START
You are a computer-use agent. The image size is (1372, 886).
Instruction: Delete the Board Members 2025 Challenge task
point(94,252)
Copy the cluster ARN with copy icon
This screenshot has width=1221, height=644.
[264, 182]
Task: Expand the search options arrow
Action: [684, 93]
END
— Short exercise —
State how many lines of the listing above contain the string "Instruction", matching case exactly. Give only the number.

— Answer to the task —
1